++++ Recorded information ++++
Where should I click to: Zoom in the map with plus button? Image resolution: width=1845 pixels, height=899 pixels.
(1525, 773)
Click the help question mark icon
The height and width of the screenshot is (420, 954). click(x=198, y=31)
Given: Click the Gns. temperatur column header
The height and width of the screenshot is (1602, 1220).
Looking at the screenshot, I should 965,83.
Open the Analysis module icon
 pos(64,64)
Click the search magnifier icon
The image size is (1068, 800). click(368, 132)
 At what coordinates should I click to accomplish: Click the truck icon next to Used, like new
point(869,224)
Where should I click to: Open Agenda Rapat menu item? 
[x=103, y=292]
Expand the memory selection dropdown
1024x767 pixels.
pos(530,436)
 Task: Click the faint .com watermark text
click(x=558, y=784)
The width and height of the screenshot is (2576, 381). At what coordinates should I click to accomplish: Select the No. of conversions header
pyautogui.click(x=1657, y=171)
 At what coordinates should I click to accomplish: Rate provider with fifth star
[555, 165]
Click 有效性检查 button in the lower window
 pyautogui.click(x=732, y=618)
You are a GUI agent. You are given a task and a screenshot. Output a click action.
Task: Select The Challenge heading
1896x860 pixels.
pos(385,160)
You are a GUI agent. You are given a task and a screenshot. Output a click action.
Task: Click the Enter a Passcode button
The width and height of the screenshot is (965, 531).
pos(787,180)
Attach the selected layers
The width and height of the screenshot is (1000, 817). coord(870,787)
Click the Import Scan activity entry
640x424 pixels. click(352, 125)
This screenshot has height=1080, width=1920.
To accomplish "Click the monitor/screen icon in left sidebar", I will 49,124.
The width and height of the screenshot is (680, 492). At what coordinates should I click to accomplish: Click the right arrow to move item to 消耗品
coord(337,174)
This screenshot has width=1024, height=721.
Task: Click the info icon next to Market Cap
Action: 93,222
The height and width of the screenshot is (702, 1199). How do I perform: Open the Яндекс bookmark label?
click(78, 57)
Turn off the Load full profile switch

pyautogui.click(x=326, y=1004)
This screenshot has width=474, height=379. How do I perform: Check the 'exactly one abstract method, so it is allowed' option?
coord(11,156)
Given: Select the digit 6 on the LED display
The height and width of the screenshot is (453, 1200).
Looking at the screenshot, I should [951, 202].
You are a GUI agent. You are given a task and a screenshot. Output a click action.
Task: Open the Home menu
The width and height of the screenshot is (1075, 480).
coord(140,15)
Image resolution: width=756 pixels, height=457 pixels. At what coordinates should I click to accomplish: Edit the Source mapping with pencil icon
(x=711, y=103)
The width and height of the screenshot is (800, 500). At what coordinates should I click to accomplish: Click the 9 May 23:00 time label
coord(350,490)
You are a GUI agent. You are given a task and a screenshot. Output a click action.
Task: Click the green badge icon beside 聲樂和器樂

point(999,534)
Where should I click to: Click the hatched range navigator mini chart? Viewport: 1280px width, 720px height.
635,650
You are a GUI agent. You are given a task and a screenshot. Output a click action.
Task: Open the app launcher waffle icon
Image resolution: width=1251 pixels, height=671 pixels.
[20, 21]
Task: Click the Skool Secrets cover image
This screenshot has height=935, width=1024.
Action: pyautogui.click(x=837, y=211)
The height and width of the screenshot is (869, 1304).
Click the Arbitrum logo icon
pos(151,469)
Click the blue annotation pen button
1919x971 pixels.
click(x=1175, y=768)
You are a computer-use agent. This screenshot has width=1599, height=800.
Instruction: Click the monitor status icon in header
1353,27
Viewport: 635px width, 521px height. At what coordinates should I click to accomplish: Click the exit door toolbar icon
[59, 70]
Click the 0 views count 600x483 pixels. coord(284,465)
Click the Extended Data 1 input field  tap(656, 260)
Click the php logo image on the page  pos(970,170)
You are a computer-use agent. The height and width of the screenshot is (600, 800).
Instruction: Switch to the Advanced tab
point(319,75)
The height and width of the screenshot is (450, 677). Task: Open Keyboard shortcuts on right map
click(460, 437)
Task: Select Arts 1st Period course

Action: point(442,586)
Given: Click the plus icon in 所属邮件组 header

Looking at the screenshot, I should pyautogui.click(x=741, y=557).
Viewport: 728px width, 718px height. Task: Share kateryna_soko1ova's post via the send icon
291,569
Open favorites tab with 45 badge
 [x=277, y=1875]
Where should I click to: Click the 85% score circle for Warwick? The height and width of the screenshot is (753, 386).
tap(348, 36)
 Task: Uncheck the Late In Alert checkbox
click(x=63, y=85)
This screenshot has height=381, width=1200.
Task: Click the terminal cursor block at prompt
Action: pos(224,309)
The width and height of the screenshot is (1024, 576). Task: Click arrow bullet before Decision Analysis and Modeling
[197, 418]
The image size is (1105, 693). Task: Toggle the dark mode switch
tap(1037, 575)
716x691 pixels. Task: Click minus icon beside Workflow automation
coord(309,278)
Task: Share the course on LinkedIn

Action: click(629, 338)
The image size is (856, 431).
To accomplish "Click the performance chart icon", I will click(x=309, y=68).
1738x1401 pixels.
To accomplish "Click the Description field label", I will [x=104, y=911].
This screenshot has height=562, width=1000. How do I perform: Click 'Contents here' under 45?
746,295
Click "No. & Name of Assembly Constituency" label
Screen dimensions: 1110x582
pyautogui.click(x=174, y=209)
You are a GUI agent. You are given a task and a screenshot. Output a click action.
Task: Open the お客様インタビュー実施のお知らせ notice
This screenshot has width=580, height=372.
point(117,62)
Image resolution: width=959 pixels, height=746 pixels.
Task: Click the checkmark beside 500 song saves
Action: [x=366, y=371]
++++
◆ **Requirement**: Go through the entries and repeat each one exactly.

◆ **Response below**:
Where should I click to: Zoom in the map with plus button? Image resolution: width=1845 pixels, height=899 pixels.
(1525, 773)
Click the help question mark icon
The height and width of the screenshot is (420, 954). click(x=198, y=31)
Given: Click the Gns. temperatur column header
The height and width of the screenshot is (1602, 1220).
Looking at the screenshot, I should 965,83.
Open the Analysis module icon
 pos(64,64)
Click the search magnifier icon
The image size is (1068, 800). click(368, 132)
 At what coordinates should I click to accomplish: Click the truck icon next to Used, like new
point(869,224)
Where should I click to: Open Agenda Rapat menu item? 
[x=103, y=292]
Expand the memory selection dropdown
1024x767 pixels.
pos(530,436)
 Task: Click the faint .com watermark text
click(x=558, y=784)
The width and height of the screenshot is (2576, 381). At what coordinates should I click to accomplish: Select the No. of conversions header
pyautogui.click(x=1657, y=171)
 At what coordinates should I click to accomplish: Rate provider with fifth star
[555, 165]
Click 有效性检查 button in the lower window
 pyautogui.click(x=732, y=618)
You are a GUI agent. You are given a task and a screenshot. Output a click action.
Task: Select The Challenge heading
1896x860 pixels.
pos(385,160)
You are a GUI agent. You are given a task and a screenshot. Output a click action.
Task: Click the Enter a Passcode button
The width and height of the screenshot is (965, 531).
pos(787,180)
Attach the selected layers
The width and height of the screenshot is (1000, 817). coord(870,787)
Click the Import Scan activity entry
640x424 pixels. click(352, 125)
This screenshot has height=1080, width=1920.
To accomplish "Click the monitor/screen icon in left sidebar", I will 49,124.
The width and height of the screenshot is (680, 492). At what coordinates should I click to accomplish: Click the right arrow to move item to 消耗品
coord(337,174)
This screenshot has width=1024, height=721.
Task: Click the info icon next to Market Cap
Action: 93,222
The height and width of the screenshot is (702, 1199). How do I perform: Open the Яндекс bookmark label?
click(78, 57)
Turn off the Load full profile switch

pyautogui.click(x=326, y=1004)
This screenshot has width=474, height=379. How do I perform: Check the 'exactly one abstract method, so it is allowed' option?
coord(11,156)
Given: Select the digit 6 on the LED display
The height and width of the screenshot is (453, 1200).
Looking at the screenshot, I should [951, 202].
You are a GUI agent. You are given a task and a screenshot. Output a click action.
Task: Open the Home menu
The width and height of the screenshot is (1075, 480).
coord(140,15)
Image resolution: width=756 pixels, height=457 pixels. At what coordinates should I click to accomplish: Edit the Source mapping with pencil icon
(x=711, y=103)
The width and height of the screenshot is (800, 500). At what coordinates should I click to accomplish: Click the 9 May 23:00 time label
coord(350,490)
You are a GUI agent. You are given a task and a screenshot. Output a click action.
Task: Click the green badge icon beside 聲樂和器樂

point(999,534)
Where should I click to: Click the hatched range navigator mini chart? Viewport: 1280px width, 720px height.
635,650
You are a GUI agent. You are given a task and a screenshot. Output a click action.
Task: Open the app launcher waffle icon
Image resolution: width=1251 pixels, height=671 pixels.
[20, 21]
Task: Click the Skool Secrets cover image
This screenshot has height=935, width=1024.
Action: pyautogui.click(x=837, y=211)
The height and width of the screenshot is (869, 1304).
Click the Arbitrum logo icon
pos(151,469)
Click the blue annotation pen button
1919x971 pixels.
click(x=1175, y=768)
You are a computer-use agent. This screenshot has width=1599, height=800.
Instruction: Click the monitor status icon in header
1353,27
Viewport: 635px width, 521px height. At what coordinates should I click to accomplish: Click the exit door toolbar icon
[59, 70]
Click the 0 views count 600x483 pixels. coord(284,465)
Click the Extended Data 1 input field  tap(656, 260)
Click the php logo image on the page  pos(970,170)
You are a computer-use agent. The height and width of the screenshot is (600, 800).
Instruction: Switch to the Advanced tab
point(319,75)
The height and width of the screenshot is (450, 677). Task: Open Keyboard shortcuts on right map
click(460, 437)
Task: Select Arts 1st Period course

Action: point(442,586)
Given: Click the plus icon in 所属邮件组 header

Looking at the screenshot, I should pyautogui.click(x=741, y=557).
Viewport: 728px width, 718px height. Task: Share kateryna_soko1ova's post via the send icon
291,569
Open favorites tab with 45 badge
 [x=277, y=1875]
Where should I click to: Click the 85% score circle for Warwick? The height and width of the screenshot is (753, 386).
tap(348, 36)
 Task: Uncheck the Late In Alert checkbox
click(x=63, y=85)
This screenshot has height=381, width=1200.
Task: Click the terminal cursor block at prompt
Action: pos(224,309)
The width and height of the screenshot is (1024, 576). Task: Click arrow bullet before Decision Analysis and Modeling
[197, 418]
The image size is (1105, 693). Task: Toggle the dark mode switch
tap(1037, 575)
716x691 pixels. Task: Click minus icon beside Workflow automation
coord(309,278)
Task: Share the course on LinkedIn

Action: click(629, 338)
The image size is (856, 431).
To accomplish "Click the performance chart icon", I will click(x=309, y=68).
1738x1401 pixels.
To accomplish "Click the Description field label", I will [x=104, y=911].
This screenshot has height=562, width=1000. How do I perform: Click 'Contents here' under 45?
746,295
Click "No. & Name of Assembly Constituency" label
Screen dimensions: 1110x582
pyautogui.click(x=174, y=209)
You are a GUI agent. You are given a task and a screenshot. Output a click action.
Task: Open the お客様インタビュー実施のお知らせ notice
This screenshot has width=580, height=372.
point(117,62)
Image resolution: width=959 pixels, height=746 pixels.
Task: Click the checkmark beside 500 song saves
Action: [x=366, y=371]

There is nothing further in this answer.